# Introducing  my boy Lennon



## shirl62 (25 June 2018)

Meet my boy Lennon (left) who is going to be best friends with Apple. He is such a sweet boy and just perfect for me. 







Shirl


----------



## shirl62 (25 June 2018)

Shirl


----------



## maggie62 (25 June 2018)

He is a lovely boy......a great wee pal for Apple


----------



## Meowy Catkin (25 June 2018)

When I first (quickly) read his name, I read it as 'Lemon' LOL!  While that does go with 'Apple' very well, it's probably for the best that he's actually called 'Lennon'.  

He looks super cute.

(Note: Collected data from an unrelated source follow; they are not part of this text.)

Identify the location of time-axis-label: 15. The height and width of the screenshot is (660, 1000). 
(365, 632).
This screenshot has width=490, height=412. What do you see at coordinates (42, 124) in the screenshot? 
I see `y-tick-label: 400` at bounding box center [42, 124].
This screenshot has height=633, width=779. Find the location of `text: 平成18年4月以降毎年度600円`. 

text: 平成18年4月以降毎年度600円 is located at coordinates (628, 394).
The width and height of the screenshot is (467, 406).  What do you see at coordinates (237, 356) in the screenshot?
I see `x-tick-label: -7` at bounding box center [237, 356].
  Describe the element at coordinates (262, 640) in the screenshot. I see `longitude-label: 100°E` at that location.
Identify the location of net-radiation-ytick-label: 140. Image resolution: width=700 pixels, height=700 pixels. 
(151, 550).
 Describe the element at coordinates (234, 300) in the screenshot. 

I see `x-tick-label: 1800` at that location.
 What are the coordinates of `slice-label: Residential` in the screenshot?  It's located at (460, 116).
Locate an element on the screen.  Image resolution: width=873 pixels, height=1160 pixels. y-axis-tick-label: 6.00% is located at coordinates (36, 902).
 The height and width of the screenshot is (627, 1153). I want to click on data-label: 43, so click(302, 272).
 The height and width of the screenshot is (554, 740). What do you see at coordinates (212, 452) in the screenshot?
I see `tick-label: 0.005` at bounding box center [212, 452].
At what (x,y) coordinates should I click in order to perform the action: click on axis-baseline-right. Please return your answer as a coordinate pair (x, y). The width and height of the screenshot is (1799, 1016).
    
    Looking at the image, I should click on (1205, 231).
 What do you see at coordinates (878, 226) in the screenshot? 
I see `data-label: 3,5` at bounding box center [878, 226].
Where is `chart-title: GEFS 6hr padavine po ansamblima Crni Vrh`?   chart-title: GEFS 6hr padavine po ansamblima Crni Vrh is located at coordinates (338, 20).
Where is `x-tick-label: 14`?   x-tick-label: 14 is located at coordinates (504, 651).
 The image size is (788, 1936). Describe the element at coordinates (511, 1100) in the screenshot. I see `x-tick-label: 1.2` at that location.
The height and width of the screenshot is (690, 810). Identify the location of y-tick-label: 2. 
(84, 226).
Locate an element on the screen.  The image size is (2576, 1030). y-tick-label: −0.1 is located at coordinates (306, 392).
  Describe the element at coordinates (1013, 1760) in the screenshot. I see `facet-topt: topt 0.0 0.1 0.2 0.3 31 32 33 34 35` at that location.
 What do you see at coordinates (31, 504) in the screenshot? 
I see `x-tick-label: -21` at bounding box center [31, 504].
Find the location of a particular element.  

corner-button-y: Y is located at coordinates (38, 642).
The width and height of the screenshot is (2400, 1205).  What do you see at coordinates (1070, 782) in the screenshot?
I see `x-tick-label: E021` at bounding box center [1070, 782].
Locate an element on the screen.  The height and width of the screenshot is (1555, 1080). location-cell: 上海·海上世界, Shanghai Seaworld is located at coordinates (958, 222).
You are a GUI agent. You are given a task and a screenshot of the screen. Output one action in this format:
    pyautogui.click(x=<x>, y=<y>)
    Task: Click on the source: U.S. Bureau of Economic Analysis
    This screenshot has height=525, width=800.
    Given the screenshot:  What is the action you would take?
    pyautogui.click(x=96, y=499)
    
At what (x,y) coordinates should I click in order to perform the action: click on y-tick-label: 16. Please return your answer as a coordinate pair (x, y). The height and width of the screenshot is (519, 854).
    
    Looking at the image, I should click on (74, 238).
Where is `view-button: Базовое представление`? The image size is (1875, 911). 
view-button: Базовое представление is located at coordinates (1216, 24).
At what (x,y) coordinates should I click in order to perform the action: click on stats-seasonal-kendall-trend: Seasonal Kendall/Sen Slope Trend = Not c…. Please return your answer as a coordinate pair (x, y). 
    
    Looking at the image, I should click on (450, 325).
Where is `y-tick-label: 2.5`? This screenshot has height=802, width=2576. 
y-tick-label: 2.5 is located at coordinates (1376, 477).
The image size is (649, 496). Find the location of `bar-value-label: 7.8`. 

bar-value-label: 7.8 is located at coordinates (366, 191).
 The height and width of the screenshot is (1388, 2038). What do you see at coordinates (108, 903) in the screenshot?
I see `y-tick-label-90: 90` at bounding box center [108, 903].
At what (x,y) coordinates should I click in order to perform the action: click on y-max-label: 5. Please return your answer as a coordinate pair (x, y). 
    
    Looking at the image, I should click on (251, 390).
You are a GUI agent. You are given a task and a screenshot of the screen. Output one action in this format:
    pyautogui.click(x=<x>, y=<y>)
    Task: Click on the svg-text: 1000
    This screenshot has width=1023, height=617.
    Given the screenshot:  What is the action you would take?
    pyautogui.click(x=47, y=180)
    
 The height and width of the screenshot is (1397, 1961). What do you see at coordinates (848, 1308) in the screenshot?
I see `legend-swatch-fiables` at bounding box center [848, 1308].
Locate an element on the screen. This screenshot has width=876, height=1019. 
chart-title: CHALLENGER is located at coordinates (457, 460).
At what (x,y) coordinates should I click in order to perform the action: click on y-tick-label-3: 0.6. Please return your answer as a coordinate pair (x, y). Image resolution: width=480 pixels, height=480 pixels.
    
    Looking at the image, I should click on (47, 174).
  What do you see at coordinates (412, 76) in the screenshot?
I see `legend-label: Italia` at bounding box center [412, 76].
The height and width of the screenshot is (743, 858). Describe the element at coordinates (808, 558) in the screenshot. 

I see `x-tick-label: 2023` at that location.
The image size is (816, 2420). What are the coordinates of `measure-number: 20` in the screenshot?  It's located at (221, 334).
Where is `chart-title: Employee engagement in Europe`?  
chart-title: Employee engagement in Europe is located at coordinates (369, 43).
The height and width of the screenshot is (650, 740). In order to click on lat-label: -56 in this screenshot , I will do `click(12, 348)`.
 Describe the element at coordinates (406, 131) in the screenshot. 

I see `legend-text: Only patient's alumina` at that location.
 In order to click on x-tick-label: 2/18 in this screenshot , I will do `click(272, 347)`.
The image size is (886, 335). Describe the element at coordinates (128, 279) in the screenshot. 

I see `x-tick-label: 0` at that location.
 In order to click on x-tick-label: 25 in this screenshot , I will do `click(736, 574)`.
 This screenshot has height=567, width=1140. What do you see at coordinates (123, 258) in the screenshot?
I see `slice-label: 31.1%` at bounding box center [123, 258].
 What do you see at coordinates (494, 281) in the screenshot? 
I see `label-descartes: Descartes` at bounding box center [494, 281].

I hope that you have a wonderful time with him.


----------



## ycbm (25 June 2018)

What a cutie


----------



## shirl62 (25 June 2018)

They both have blue eyes too ! Apple needs to tell him that he should come in from the field without any nonsense ..but we are working on it.

Shirl


----------



## Embo (25 June 2018)

How cute is he!? Hope you have lots of fun with him


----------



## SpringArising (25 June 2018)

Super cute!


----------



## JJS (26 June 2018)

What a sweet looking boy! Bet you're absolutely chuffed with him


----------



## Surbie (26 June 2018)

He looks fabulous, and very sweet.


----------



## shirl62 (26 June 2018)

Thanks everyone. I know he is quite little but I had to be able to manage him on the ground. Margaret and I are just going to have a lot of fun on our little ones. He is on the same yard as Margaret's Apple and will have adjoining stables, but they are out 24/7 anyway. I have not moved up to Scotland yet so Margaret will look after him..

Shirl


----------